The Securities and Exchange Commission today voted to propose rules to prevent fraud, manipulation and deception in connection with security-based swaps, to prevent undue influence over the chief compliance officer (CCO) of security-based swap dealers and major security-based swap participants (SBS Entities), and to require any person with a large security-based swap position to publicly report certain information related to the position.
“The 2008 crisis had many chapters, but a form of security-based swaps — credit default swaps — played a lead role throughout the story,” said SEC Chair Gary Gensler. “In March, when Archegos Capital Management collapsed, we saw once again the risks that might arise from the use of another security-based swap — total return swaps. As part of the Dodd-Frank Act of 2010, Congress granted this agency broad authority with regard to security-based swaps, including three important authorities we’re acting upon here today.”

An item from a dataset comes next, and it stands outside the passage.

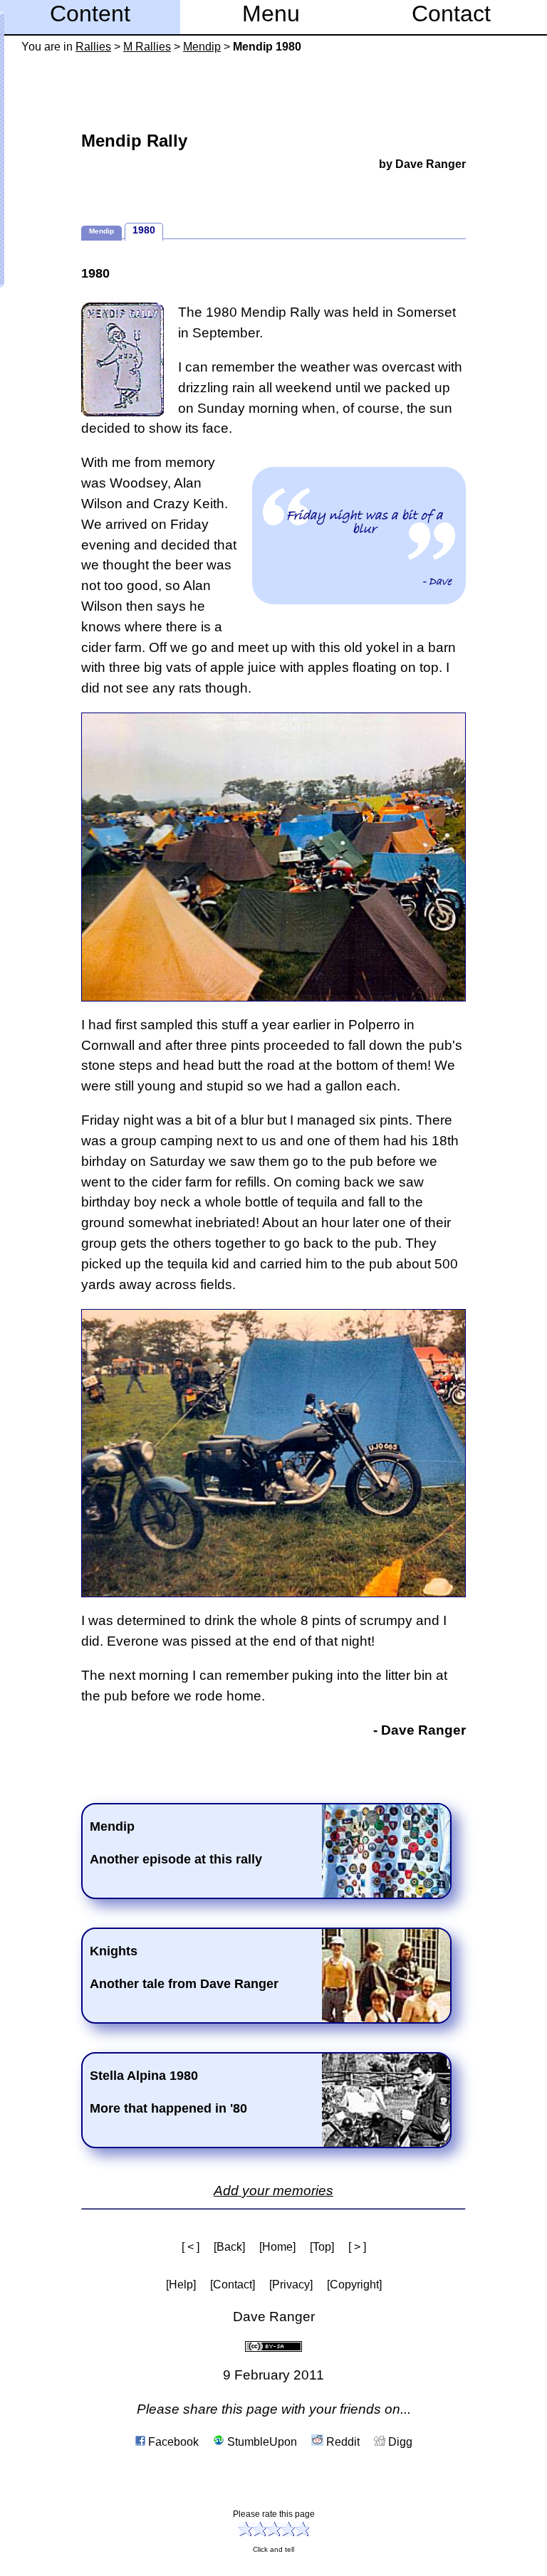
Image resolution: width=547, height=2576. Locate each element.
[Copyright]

Specifically, the proposed new Rule 9j-1 would prohibit fraudulent, deceptive, or manipulative conduct in connection with all transactions in security-based swaps, including misconduct in connection with the exercise of any right or performance of any obligation under a security-based swap. Further, proposed new Rule 15Fh-4(c) would prohibit personnel of an SBS Entity from taking any action to coerce, mislead or otherwise interfere with the SBS Entity’s CCO.
Finally, proposed new Rule 10B-1 would require any person, or group of persons, who owns a security-based swap position that exceeds the threshold amount set by the rule to promptly file with the SEC a statement containing the information required by Schedule 10B on the SEC’s EDGAR filing system. The filings will be publicly available. Such transparency could provide relevant parties with advance notice that certain market participants are building large positions and could facilitate risk management and inform pricing of security-based swaps.
The proposals will be published in the Federal Register. The comment period will remain open for 45 days after publication in the Federal Register.